— EXERCISE INSTRUCTIONS —
1. Please edit the Giants column starting at "Unless, I don't" and ending at "it's not likely.", and write that stretch out with "dandy" changed to "lovely".
2. Carry the Giants column forward from its final sentence.

═══ EXERCISE TEXT ═══

I don't know. Maybe?

If you're ranking Giants slogans from the last 30 years, You Gotta Like These Kids is almost certainly the top slot. I Feel Good! got them to a World Series. The 2012 slogan of Let's Get Back. Together has a permanent place in my heart because they really did get back, and it feels like they personally invited me. That was so sweet!

Right now, we have I Don't Know. Maybe? It's all we have. Take it and shut up. There are six games left in the season, and the Giants need to win them all. They need help from the Padres, too, which is like hoping your cat will call 911. It's a smart cat as far as cats go. I don't know. Maybe?

The symbol of I Don't Know, Maybe? is clearly Trevor Brown. Can he get the biggest hit of the game against Zack Greinke? I don't know. Maybe? Probably not. But ... I don't know. Random fifth-string catchers do get hits. They get them 20 percent of the time, give or take. The best hitters get them 30 percent of the time, give or take, and that's one of the reasons I don't understand this game. So I don't know, maybe? Maybe Trevor Brown can get a two-run gapper against Greinke, the favorite for the NL Cy Young this season?

It seems ludicrous. But I don't k... yeah, you probably get it by now. The reality is that the Giants are hosed, and it takes exactly one five-run first inning in the next three days to remember that. You'll feel stupid for even entertaining a hint of a scintilla of a glimmer of a thought of hope. That's your future if you're making that puckered-lip I'm interested face. It will end in disappointment.

Unless, I don't know. Maybe?

Take it in sections, then. Break the hope into easily digestible pieces. It would be dandy, for instance, if Madison Bumgarner could out-duel Clayton Kershaw on Tuesday. That seems reasonable enough. They're both mighty talented.

After that, it would be nice if the Giants could win that particular game. And after that, well, it would be great if the Dodgers didn't dogpile on the mound that Barry built. One day at a time, as they say. Focus on the Bumgarner/Kershaw game, with a MEDIUM PICTURE goal of preventing a celebration at AT&T Park, with a BIG PICTURE goal of ... hoping the Padres won't screw up. Yeah, it's not likely.

But maybe? There are 17 teams that would kill for maybe. Don't take it for granted, even if your rational side knows it's going to end in rolled eyes. If Trevor Brown could win a game for the Giants, maybe?

* * *

Every manager of every one of your favorite teams will drive you mad. This is a truism, and it will never change. They'll put in Petey when they should have put in Porpy, and they'll pinch-hit Stample when they should have sent up Stimple, who had the platoon advantage. They're all morons compared to you, the learned fan.

Bruce Bochy can leave his starters in too long, searching for the elusive and dumb pitcher win. He can trust in veterans for too long, and he can make eleventy pitching changes in a 11-3 ballgame. There are flaws. But Monday's game showed you the flaws of another manager, and you get to compare and contrast.

═══ DATA UNDER STUDY ═══

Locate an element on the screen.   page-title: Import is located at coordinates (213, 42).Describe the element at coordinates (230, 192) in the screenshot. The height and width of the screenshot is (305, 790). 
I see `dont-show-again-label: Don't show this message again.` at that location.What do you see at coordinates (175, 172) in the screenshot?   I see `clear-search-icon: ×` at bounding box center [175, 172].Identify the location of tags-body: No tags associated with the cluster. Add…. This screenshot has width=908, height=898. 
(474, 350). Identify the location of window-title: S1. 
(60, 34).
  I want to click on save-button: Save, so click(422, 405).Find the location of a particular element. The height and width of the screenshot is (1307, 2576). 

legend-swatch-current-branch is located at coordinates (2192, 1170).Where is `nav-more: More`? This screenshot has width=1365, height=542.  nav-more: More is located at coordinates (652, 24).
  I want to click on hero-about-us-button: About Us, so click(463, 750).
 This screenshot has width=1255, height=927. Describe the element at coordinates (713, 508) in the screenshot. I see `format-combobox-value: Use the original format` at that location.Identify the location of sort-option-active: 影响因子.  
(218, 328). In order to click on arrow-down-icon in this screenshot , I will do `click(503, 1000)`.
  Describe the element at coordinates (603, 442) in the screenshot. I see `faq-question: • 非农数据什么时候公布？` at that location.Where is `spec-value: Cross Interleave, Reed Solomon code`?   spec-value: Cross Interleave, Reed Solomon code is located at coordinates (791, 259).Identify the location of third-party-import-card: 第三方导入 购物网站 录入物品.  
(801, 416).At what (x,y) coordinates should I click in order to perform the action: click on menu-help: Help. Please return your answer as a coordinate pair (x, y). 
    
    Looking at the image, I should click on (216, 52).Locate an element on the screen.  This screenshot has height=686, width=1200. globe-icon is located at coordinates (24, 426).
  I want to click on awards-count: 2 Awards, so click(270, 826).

═══

— YOUR RESPONSES —
1.
Unless, I don't know. Maybe?

Take it in sections, then. Break the hope into easily digestible pieces. It would be lovely, for instance, if Madison Bumgarner could out-duel Clayton Kershaw on Tuesday. That seems reasonable enough. They're both mighty talented.

After that, it would be nice if the Giants could win that particular game. And after that, well, it would be great if the Dodgers didn't dogpile on the mound that Barry built. One day at a time, as they say. Focus on the Bumgarner/Kershaw game, with a MEDIUM PICTURE goal of preventing a celebration at AT&T Park, with a BIG PICTURE goal of ... hoping the Padres won't screw up. Yeah, it's not likely.

2.
Don Mattingly is weird, y'all.

Consider his bunt fetish. He loves, loves, loves putting runners in scoring position with one out, even if it means sacrificing an out to the baseball gods. A wee, precious out. So fragile, so rare. Mattingly crushed the out's skull against a rock and feasted on the syrup inside. He didn't give a single damn.

Contrast that with Bruce Bochy in the bottom of the 12th. After a leadoff single, Kelby Tomlinson came up. He's fast and ostensibly bunty. Seems like a fella who can half-swing the stick. Mattingly was probably telling his fielders to crash and crash hard. Bunt's-a-comin'.

Except the bunt never came. And Tomlinson lined an opposite-field single to right, allowing the winning run to scamper to third. Good things can happen when the bunt is neglected. It's not all double plays and pop-outs. The Giants won because they didn't bunt; the Dodgers lost because they did.

If you don't care so much about the bunt, focus on the fact that Kenley Jansen warmed up four times without coming into the game. He's the best pitcher on the team after Kershaw and Greinke. He can get outs. He can get strikeouts with a runner on third and one one, which, say, was the exact situation the Dodgers were in when they lost.

If you need a primer on why Jansen should have been in there, some dingus wrote about it here:

... when it comes to the Dodgers and Kenley Jansen, who is clearly the best reliever on the team (without a close runner-up), not using him in a tie game on the road is the same thing as saying, "Nah, that's okay. Improving the odds of the game continuing isn't as important as the closer getting a save opportunity that may or may not ever exist, even if it comes in a three-run game." Yet, that's what Don Mattingly does, without fail.

That was in an article about Matt Williams and the Nationals, by the way. That's how predictable Mattingly can be.

It's all a moot point of the Dodgers win one of the next three games. He'll be drinking champagne, looking like a Kurt Russell puppet from the "Land of Confusion" video, happy as can be, possibly sitting on Mike Murphy in chair form. It won't matter.

But it makes me itchy to watch Mattingly pull levers, and I'm someone who's actively rooting for him to fail. It's the dangedest thing.

* * *

September baseball, you are on drugs, and those are bad for you.

* * *

Jake Peavy started that game and pitched rather well. He is the physical manifestation of a sleepy quality start. Never eight innings, never four. There's a warm, happy medium buried in there. He is the state school of starting pitchers. You could do better, but you could do far, far worse. State schools are good. Don't be so snotty.

I'd have more on that, but I forgot that Peavy started the game. That was a long time ago, and now I'm 84 and forgetful.

* * *

Kelby Tomlinson's defense is much improved, and I'm regretting my casual dismissal of his glove from his first two months. Duane Kuiper uttered these exact words about a diving play he made:

"It isn't a great play, but it's a nice play."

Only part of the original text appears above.